Personele unie 2

Datum: 21-02-2012

Personele unie  2

In een van mijn vorige blogs schreef ik over de onduidelijkheden rond een personele unie. Ik beloofde een aantal aspecten te beschrijven, die voor een personele unie van belang zijn.

Een personele unie is geen stabiel systeem. Je stelt hem in om samenhang tussen twee organisaties tot stand te brengen, maar daarvoor is een paar mensen, die op twee plaatsen besturen onvoldoende. Het kan alleen maar een tussenstap zijn naar verdere samenhang, waarbij de samenhang ook in de structuur tot uitdrukking komt, bij voorbeeld door een holding stichting of vennootschap, die bestuur en toezicht uitoefent over de samenwerkende organisaties.

De bestuurders moeten in beide organisaties dezelfde positie hebben, dus ook door beide organisaties voor de helft betaald worden. De aanstellingen moeten aan elkaar gekoppeld zijn. Dus ontslag bij organisatie A betekent ook automatisch ontslag bij organisatie B. Dat vraagt nogal wat van de arbeidsovereenkomsten, zeker als deze onder een verschillend regime (zorg en volkshuisvesting) vallen.

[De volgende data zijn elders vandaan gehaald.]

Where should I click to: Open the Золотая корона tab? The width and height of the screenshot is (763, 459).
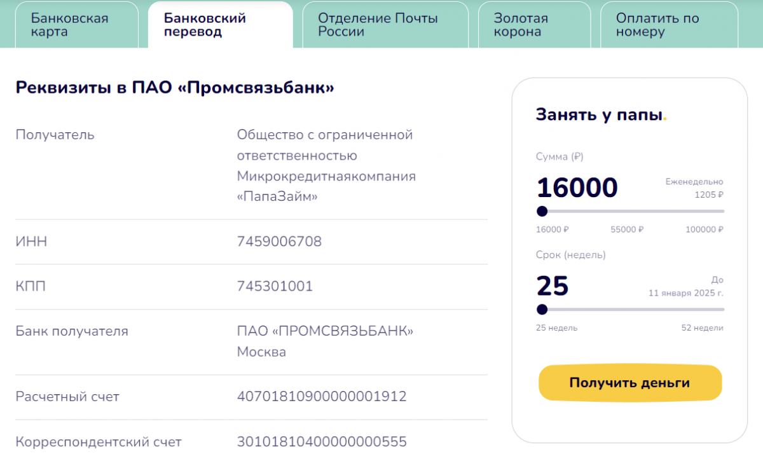point(534,25)
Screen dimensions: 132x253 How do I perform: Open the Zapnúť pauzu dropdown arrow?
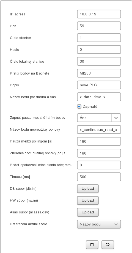point(116,118)
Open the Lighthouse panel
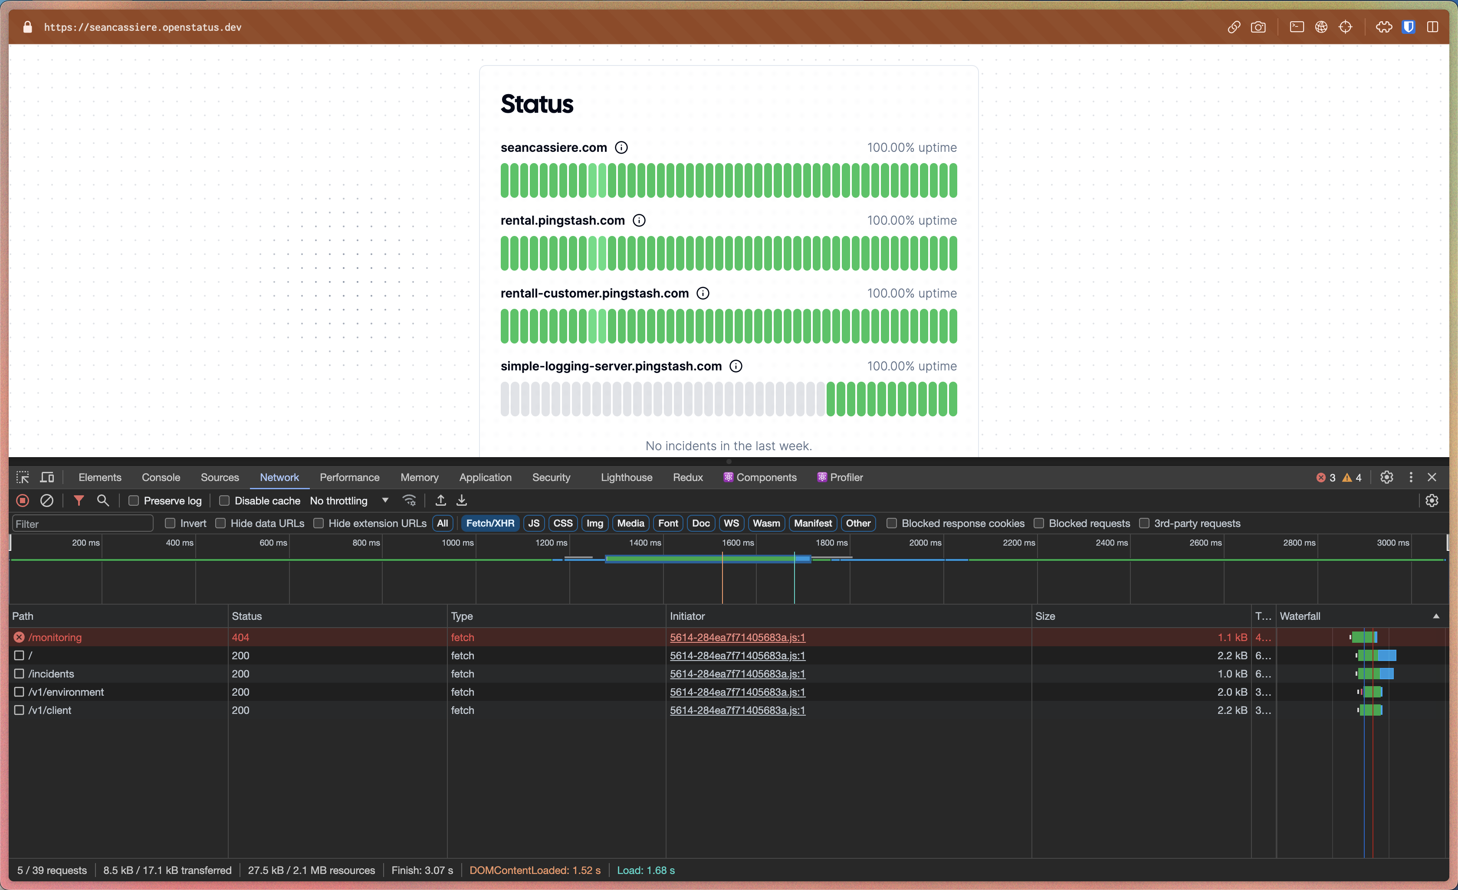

Het vorige punt betekent dat de werkgever van de bestuurders, dus de toezichthouders, gelijk moeten handelen. Dat kan alleen als er ook in het toezicht samenhang zit. Bij een personele unie van het bestuur hoort dus tenminste een personele unie van de toezichthouders, maar liever nog één toezichthoudend orgaan. Bij zorg en wonen is dat lastig, omdat de regelgeving daar beperkingen aan oplegt.

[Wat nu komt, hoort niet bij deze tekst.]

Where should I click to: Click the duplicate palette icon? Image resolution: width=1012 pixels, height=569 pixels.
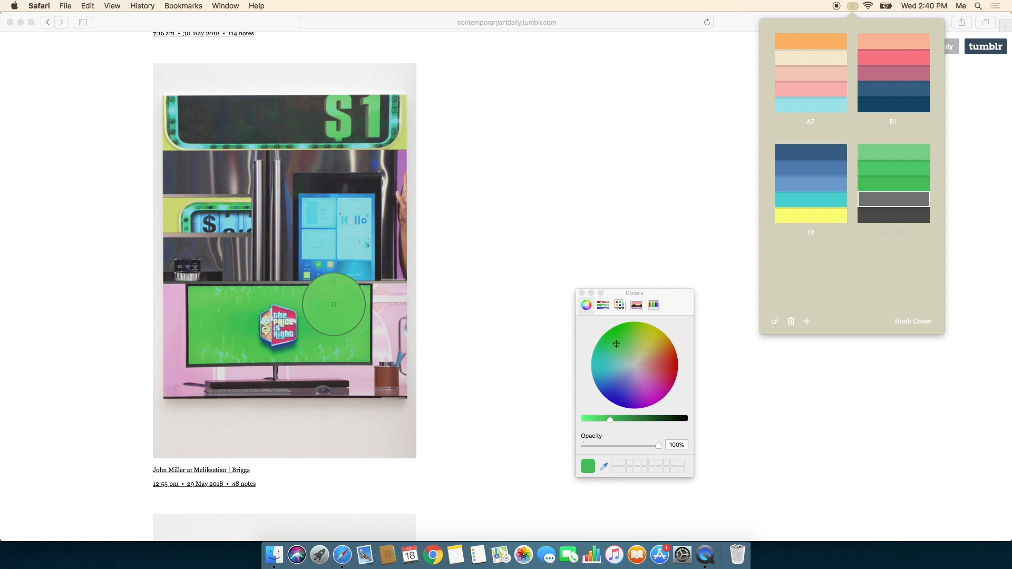coord(774,321)
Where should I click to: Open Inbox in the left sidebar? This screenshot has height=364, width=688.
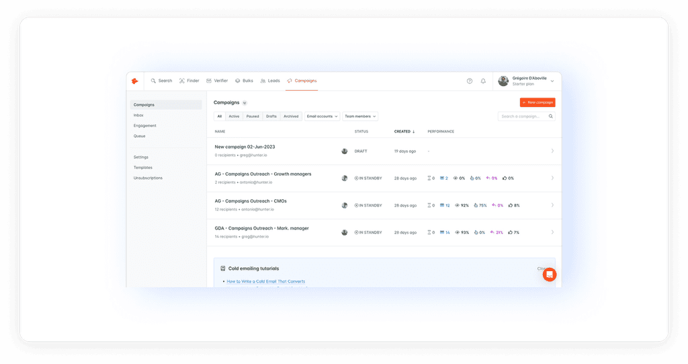pos(138,115)
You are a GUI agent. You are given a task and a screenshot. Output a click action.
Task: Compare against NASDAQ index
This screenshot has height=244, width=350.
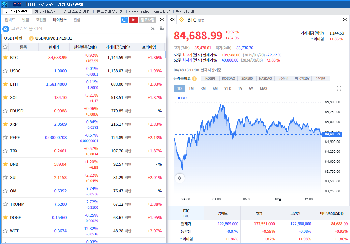coord(265,79)
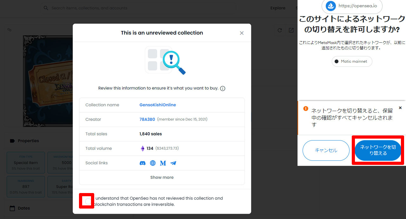Click the chain link icon above NFT image
The image size is (406, 219).
coord(10,30)
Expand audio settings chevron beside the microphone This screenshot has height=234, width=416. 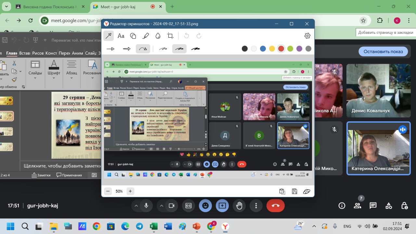(x=136, y=206)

Ook onder de raad van bestuur moet er enige samenhang zijn. Een personele unie van de raad van bestuur vereist dat ook de directe bestuursondersteuning door dezelfde mensen gebeurt. De leidinggevenden van beide organisaties zullen elkaar samen met de raad van bestuur regelmatig moeten treffen en moeten afstemmen. Het helpt als ook in het MT een paar personele unies tot stand komen.

Procedureel is er het nodige te regelen. Het zijn gescheiden organisaties met ‘toevallig’ dezelfde personen in het bestuur. De organisaties hebben hun eigen procedures om tot een besluit te komen. Meestal is de personele unie bedoeld om gezamenlijk beleid te maken. Dat betekent dat in organisatie A en organisatie B tegelijkertijd hetzelfde besluit genomen moet worden. Als Jan en Piet iets besluiten, dan betekent dat een voorgenomen bestuursbesluit in organisatie A en eenzelfde voorgenomen bestuursbesluit in organisatie B. Er zijn twee ondernemingsraden en twee vertegenwoordigers van gebruikers (cliënten en/of huurders), die moeten adviseren over dat besluit. Er zijn twee toezichthoudende organen, die afzonderlijk het bestuursbesluit moeten goedkeuren (ook al bestaan ze uit dezelfde personen). Na het nemen van het besluit is er waarschijnlijk een overeenkomst tussen organisatie A en organisatie B nodig om het besluit te realiseren.

De personele unie is een zwakke vorm om samenhang tussen organisaties tot stand te brengen. Er moet veel geregeld worden om dit verband te laten werken. Als gekozen wordt voor deze vorm, dan kan dat een stap zijn op weg naar structurele samenwerking, zoals ik eerder schreef. Het kan ook een voorzichtige verkenning zijn van de mogelijkheden tot samenwerking van de organisaties. In dat geval kan ook blijken dat het niet werkt, en dat je er maar beter weer mee kunt stoppen. Dus moet er ook geregeld zijn hoe de personele unie weer ongedaan kan worden gemaakt. Dat kan door verschillende personen te benoemen als bestuurders bij de twee organisaties. Dat betekent automatisch ontslag van (een deel van) de zittende bestuurders bij A of bij B. Een regeling is daarvoor nodig, die met zo weinig mogelijk problemen en kosten gepaard gaat. Een personele unie tussen de raden van bestuur van twee organisaties, lijkt een eenvoudige oplossing, maar is dat niet. Er moet veel geregeld worden en dan nog is het een zwakke constructie. Andere oplossingen zijn een goede overeenkomst tussen beide organisaties of een rechtspersoon (holding), die het bestuur en toezicht over beide organisaties voert.